Goal — Duplicate the part of the data that opens with its first line and closes with the line containing "coord(328,172)", both ends included, reproducing each line without alteration.
□ □ □
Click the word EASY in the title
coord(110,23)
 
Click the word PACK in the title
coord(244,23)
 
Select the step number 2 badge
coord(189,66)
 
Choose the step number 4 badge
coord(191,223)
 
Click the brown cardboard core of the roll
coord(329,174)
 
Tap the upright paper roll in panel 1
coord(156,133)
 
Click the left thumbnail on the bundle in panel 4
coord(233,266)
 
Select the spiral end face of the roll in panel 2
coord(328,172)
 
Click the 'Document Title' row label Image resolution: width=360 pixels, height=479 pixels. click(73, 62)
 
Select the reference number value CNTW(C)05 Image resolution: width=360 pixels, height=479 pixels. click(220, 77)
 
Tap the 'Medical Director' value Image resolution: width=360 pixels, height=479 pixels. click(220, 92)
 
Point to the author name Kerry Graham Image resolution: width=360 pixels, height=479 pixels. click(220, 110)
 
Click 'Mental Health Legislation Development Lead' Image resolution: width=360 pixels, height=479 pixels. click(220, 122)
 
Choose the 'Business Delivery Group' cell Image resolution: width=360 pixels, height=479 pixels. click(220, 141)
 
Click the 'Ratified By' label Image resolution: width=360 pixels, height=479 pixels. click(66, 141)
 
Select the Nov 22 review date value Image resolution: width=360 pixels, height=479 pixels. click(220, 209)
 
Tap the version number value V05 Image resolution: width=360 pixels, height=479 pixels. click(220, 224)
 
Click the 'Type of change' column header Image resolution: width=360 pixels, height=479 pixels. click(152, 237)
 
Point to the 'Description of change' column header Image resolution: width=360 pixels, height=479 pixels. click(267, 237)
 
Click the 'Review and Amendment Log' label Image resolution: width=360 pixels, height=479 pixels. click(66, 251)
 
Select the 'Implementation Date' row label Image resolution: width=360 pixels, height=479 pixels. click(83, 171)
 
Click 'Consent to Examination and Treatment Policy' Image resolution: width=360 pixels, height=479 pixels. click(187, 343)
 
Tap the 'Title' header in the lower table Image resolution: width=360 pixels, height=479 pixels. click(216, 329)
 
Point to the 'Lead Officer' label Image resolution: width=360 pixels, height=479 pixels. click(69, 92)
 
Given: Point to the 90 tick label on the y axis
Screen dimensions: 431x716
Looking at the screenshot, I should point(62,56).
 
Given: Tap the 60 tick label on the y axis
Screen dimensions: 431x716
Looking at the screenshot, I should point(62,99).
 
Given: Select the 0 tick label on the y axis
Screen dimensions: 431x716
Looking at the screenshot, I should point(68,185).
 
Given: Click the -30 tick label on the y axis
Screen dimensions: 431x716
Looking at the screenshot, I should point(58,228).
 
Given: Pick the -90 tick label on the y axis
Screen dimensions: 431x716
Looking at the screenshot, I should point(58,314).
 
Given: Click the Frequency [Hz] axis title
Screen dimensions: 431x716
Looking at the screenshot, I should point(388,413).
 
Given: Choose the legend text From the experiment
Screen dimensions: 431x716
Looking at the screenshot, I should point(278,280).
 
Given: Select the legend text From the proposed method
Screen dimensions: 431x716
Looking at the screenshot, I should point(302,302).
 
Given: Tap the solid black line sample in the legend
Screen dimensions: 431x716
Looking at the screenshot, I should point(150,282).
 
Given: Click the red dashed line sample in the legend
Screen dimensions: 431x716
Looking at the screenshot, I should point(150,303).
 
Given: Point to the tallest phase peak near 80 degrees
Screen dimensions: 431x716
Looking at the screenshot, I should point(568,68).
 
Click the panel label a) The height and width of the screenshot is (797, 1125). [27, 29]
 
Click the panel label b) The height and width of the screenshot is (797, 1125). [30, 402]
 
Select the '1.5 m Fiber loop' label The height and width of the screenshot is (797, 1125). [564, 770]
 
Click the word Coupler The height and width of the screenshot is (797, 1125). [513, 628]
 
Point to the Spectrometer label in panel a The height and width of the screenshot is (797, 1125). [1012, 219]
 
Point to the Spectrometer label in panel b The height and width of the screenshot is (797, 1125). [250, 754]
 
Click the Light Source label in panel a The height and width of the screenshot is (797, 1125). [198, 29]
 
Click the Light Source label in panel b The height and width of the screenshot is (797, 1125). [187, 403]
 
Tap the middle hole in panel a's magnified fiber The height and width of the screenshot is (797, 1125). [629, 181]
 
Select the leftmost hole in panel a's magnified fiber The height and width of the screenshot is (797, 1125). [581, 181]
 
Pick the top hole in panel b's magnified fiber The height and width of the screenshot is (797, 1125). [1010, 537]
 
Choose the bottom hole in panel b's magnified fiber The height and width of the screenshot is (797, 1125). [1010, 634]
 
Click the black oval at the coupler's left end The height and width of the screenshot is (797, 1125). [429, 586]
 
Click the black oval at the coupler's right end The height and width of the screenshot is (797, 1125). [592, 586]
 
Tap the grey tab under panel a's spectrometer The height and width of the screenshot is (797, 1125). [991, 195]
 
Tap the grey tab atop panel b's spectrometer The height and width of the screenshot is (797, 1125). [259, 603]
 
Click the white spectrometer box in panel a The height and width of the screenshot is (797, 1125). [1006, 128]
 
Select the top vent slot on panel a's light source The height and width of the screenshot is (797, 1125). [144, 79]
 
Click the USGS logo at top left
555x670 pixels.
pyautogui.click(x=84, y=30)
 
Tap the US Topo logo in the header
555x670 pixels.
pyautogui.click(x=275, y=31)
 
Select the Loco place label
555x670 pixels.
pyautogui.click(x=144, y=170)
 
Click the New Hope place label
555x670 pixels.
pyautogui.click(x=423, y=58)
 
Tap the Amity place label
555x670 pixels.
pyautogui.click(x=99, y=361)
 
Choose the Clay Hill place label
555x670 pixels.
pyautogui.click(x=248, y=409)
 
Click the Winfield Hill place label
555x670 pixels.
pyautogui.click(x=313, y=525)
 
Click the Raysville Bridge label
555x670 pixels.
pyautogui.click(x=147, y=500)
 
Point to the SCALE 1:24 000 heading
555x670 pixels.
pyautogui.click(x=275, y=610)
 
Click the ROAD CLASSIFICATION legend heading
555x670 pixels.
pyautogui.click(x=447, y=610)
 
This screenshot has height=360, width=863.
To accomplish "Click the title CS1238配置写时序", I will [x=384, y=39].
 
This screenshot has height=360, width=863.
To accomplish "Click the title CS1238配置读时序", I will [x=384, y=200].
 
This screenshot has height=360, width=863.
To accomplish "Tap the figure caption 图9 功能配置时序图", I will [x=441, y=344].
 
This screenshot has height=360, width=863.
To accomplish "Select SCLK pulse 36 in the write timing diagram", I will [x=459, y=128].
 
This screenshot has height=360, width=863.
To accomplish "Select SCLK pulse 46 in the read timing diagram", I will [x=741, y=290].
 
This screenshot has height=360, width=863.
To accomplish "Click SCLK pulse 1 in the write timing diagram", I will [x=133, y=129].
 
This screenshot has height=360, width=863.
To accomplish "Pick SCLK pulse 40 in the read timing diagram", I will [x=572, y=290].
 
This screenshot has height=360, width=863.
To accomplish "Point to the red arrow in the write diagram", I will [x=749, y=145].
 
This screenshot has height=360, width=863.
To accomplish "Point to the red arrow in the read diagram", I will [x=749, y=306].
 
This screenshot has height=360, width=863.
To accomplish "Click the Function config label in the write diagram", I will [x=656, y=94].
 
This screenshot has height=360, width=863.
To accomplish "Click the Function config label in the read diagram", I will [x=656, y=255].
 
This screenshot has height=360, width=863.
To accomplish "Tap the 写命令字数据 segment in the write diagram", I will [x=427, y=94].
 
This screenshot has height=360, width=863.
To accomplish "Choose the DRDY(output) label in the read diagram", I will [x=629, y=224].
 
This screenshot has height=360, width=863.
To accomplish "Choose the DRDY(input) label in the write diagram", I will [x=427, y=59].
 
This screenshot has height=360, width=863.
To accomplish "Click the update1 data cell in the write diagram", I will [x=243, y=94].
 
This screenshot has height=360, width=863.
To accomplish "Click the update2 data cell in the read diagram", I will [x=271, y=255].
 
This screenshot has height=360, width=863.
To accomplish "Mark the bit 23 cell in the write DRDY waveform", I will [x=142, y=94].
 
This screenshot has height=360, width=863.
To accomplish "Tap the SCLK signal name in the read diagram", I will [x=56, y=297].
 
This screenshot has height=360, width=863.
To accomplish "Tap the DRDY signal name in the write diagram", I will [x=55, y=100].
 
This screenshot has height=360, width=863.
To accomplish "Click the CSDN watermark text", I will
□ □ □
Complete answer —
Click the word EASY in the title
coord(110,23)
 
Click the word PACK in the title
coord(244,23)
 
Select the step number 2 badge
coord(189,66)
 
Choose the step number 4 badge
coord(191,223)
 
Click the brown cardboard core of the roll
coord(329,174)
 
Tap the upright paper roll in panel 1
coord(156,133)
 
Click the left thumbnail on the bundle in panel 4
coord(233,266)
 
Select the spiral end face of the roll in panel 2
coord(328,172)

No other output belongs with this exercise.